_Written request_
Quote the items from the line containing "The height and width of the screenshot is (501, 1024)." through the line containing "Action: pyautogui.click(x=556, y=64)", inclusive, reproducing each line exactly.

_Raw records_

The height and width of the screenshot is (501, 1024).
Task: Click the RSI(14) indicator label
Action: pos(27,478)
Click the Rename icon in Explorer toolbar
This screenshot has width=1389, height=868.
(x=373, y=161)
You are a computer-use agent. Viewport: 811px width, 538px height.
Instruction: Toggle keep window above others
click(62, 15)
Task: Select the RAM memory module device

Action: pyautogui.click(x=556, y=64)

--

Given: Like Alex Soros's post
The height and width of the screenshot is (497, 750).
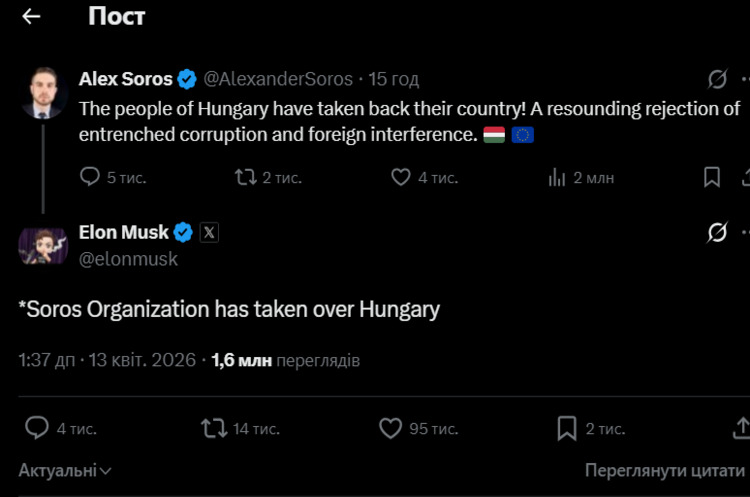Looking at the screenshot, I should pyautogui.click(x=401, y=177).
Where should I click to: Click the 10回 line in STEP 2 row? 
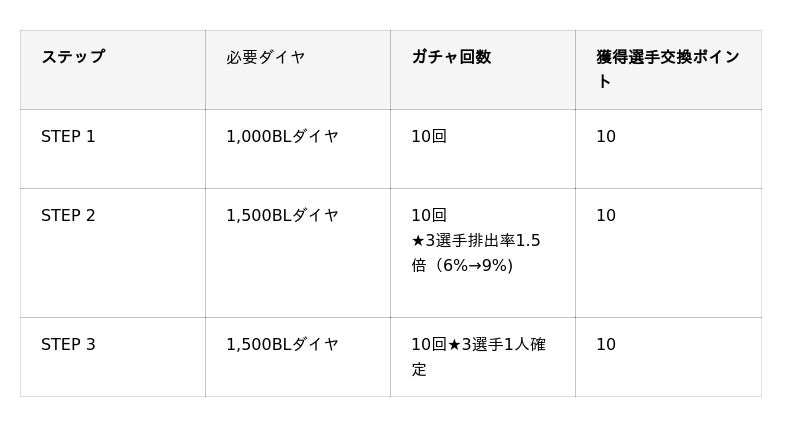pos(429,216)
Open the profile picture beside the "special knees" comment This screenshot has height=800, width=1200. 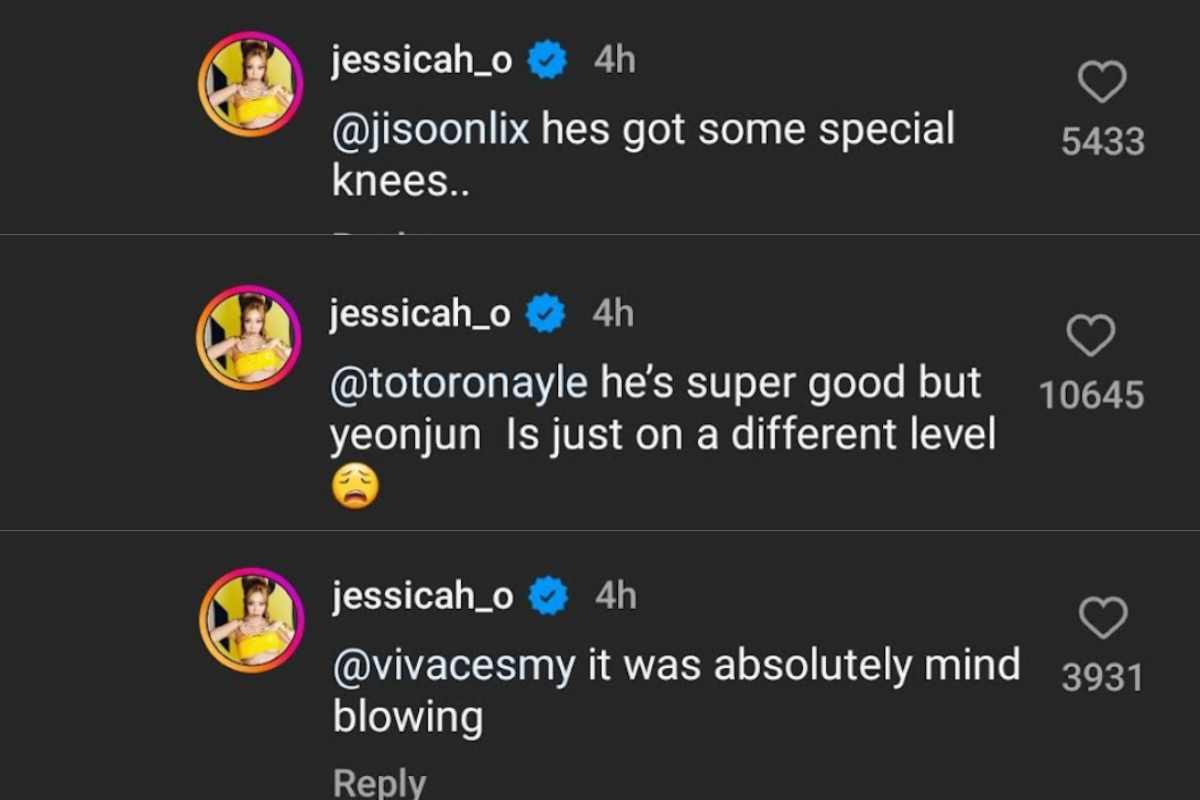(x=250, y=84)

---

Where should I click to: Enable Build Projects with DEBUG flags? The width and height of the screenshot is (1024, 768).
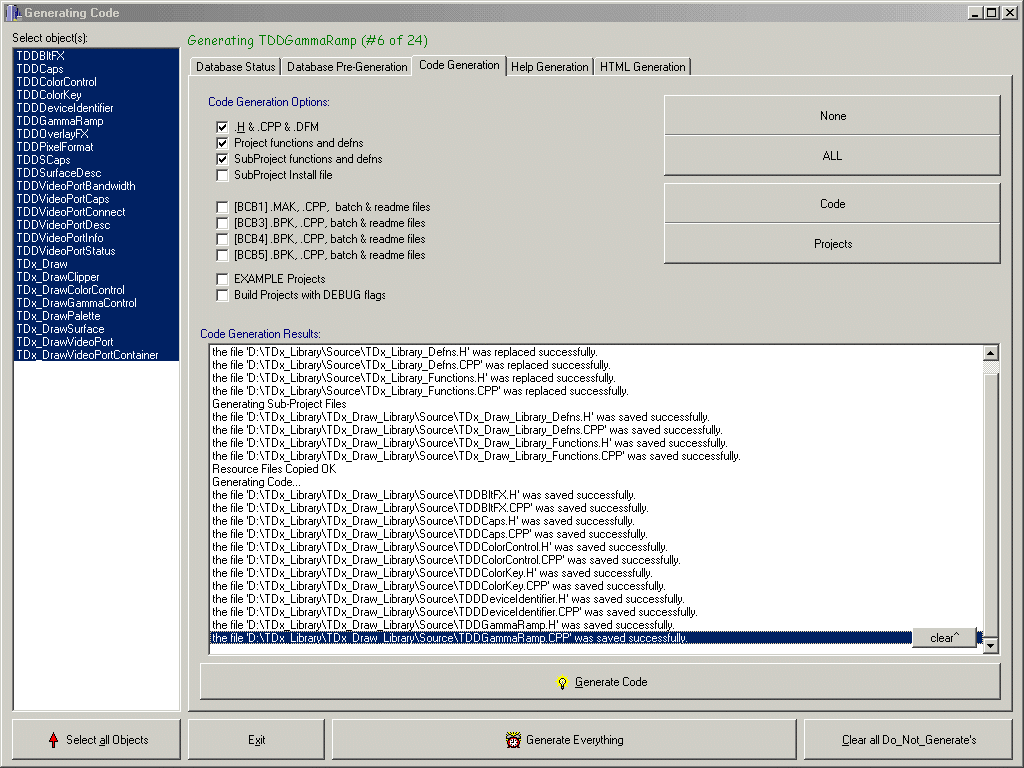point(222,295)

_Result of the exercise_
The height and width of the screenshot is (501, 1024).
Task: Click the RSI(14) indicator label
Action: pos(27,478)
Click the Rename icon in Explorer toolbar
This screenshot has width=1389, height=868.
(x=373, y=161)
You are a computer-use agent. Viewport: 811px width, 538px height.
Instruction: Toggle keep window above others
click(62, 15)
Task: Select the RAM memory module device

Action: pyautogui.click(x=556, y=64)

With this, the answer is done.